NuGet Downloads Badges
I was pleasantly surprised to see it take off and be adopted by the community. It has almost reached 17,000 downloads and has been translated into 11 languages with the help of GitHub Pull Requests submitted by the community. It’s been fun to work on this project and I am proud of it.
Wanting to add a download count badge to the GitHub page, I decided to write a simple ASP.NET IHttpHandler to hit the NuGet Package feed, grab the downloads count and then request an SVG badge from Shields.

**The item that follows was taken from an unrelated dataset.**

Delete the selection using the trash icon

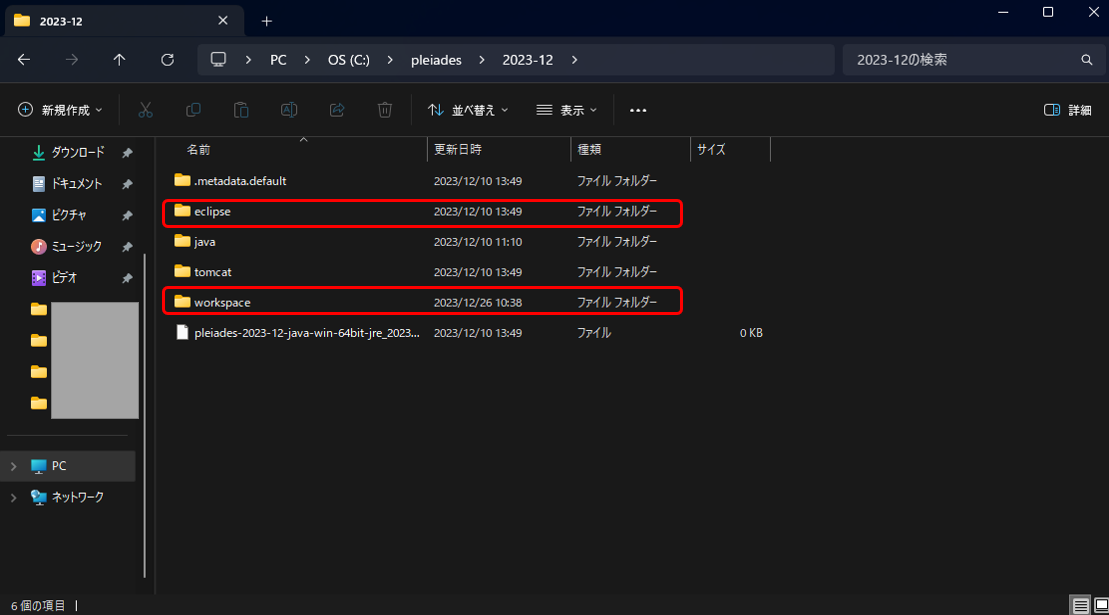pyautogui.click(x=385, y=110)
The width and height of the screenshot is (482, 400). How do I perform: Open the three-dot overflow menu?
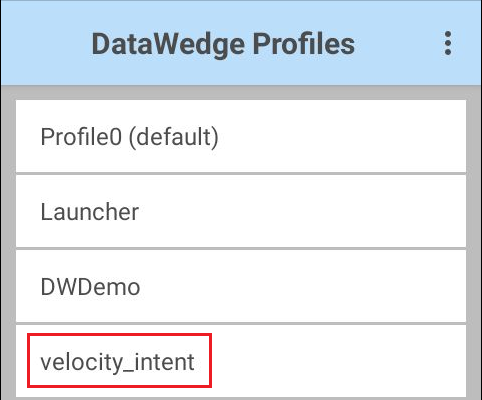(448, 43)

I initially tried hitting the NuGet package feed via a XMLHttpRequest request in the browser but the NuGet Package feed is not CORS friendly so I had to resort to doing it on a server as a pass-through.

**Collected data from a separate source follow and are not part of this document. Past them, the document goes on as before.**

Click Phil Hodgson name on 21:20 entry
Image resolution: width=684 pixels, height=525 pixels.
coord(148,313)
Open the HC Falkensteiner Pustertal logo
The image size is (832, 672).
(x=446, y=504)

Here is the IHttpHandler I ended up with to generate the NuGet Downloads Count badge:
using System;
using System.Net;
using System.Web;
namespace NuGetDownloadsBadge
{
public class BadgeImageHandler : IHttpHandler
{
private const string CACHE_KEY_PREFIX = "downloadsCount-";
private const int CACHE_DURATION_MINUTES = 5;
private const string NUGET_FEED_URL_FORMAT = "https://www.nuget.org/api/v2/Packages()?$orderby=LastUpdated%20desc&$filter=Id%20eq%20%27{0}%27&$top=1&$select=DownloadCount";
private const string SHIELDS_BADGE_URL_FORMAT = "http://img.shields.io/badge/nuget-{0}%20downloads-{1}.svg";
private const string BADGE_DEFAULT_COLOR = "blue";
public void ProcessRequest(HttpContext context)
{
// Grab query parameters and set set defaults
string id = context.Request.QueryString["id"];
string color = BADGE_DEFAULT_COLOR;
if (!string.IsNullOrEmpty(context.Request.QueryString["color"])){
color = context.Request.QueryString["color"];
}
// Check to see if the download counts is already cached
int count = 0;
object cachedCount = context.Cache[CACHE_KEY_PREFIX + id];
if (cachedCount != null)
{
//We have a cached count so use it
count = Convert.ToInt32(cachedCount);
}
else
{
//We need the downloads count; go get it from NuGet.
WebClient nugetClient = new WebClient();
nugetClient.Headers[HttpRequestHeader.Accept] = "application/atom+json,application/json";
string requestUrl = string.Format(NUGET_FEED_URL_FORMAT, id);
string oDataResponseRaw = nugetClient.DownloadString(requestUrl);
dynamic oDataResponseParsed = Newtonsoft.Json.JsonConvert.DeserializeObject(oDataResponseRaw);
count = oDataResponseParsed.d[0].DownloadCount;
context.Cache.Add(CACHE_KEY_PREFIX + id, count,
null, DateTime.Now.AddMinutes(CACHE_DURATION_MINUTES),
System.Web.Caching.Cache.NoSlidingExpiration,
System.Web.Caching.CacheItemPriority.Normal,
null);
}
//Go grab badge image from Shields
string badgeImageUrl = string.Format(SHIELDS_BADGE_URL_FORMAT, count.ToString("N0"), color);
WebClient shieldsClient = new WebClient();
byte[] image = shieldsClient.DownloadData(badgeImageUrl);
// Respond with our shiny shield badge SVG image
context.Response.ContentType = "image/svg+xml";
context.Response.AppendHeader("Content-Length", image.Length.ToString());
context.Response.AppendHeader("Access-Control-Allow-Origin", "*");
context.Response.BinaryWrite(image);
context.Response.End();
}
public bool IsReusable
{
get
{
return true;
}
}
}
}
It takes an ID query parameter as the NuGet package name and response with an SVG image badge. Easy enough.
Funny thing, after I went through the trouble fun of doing this, I realized the Shields already does this if you use the URL format: https://img.shields.io/nuget/dt/PACKAGE_ID.svg. So, for Cron Expression Descriptor it is https://img.shields.io/nuget/dt/CronExpressionDescriptor.svg which results in this badge: [no longer works]. It was interesting looking at their JavaScript approach and comparing it to my own approach.
Update: After building the module above, I learned Shields.io already had a NuGet downloads badge but it has since stopped working. The good folks at BuildStats.info have one that works great so I am using those now. For example:
Oh well, I reinvented the wheel but it was fun and a learned a few things along the way!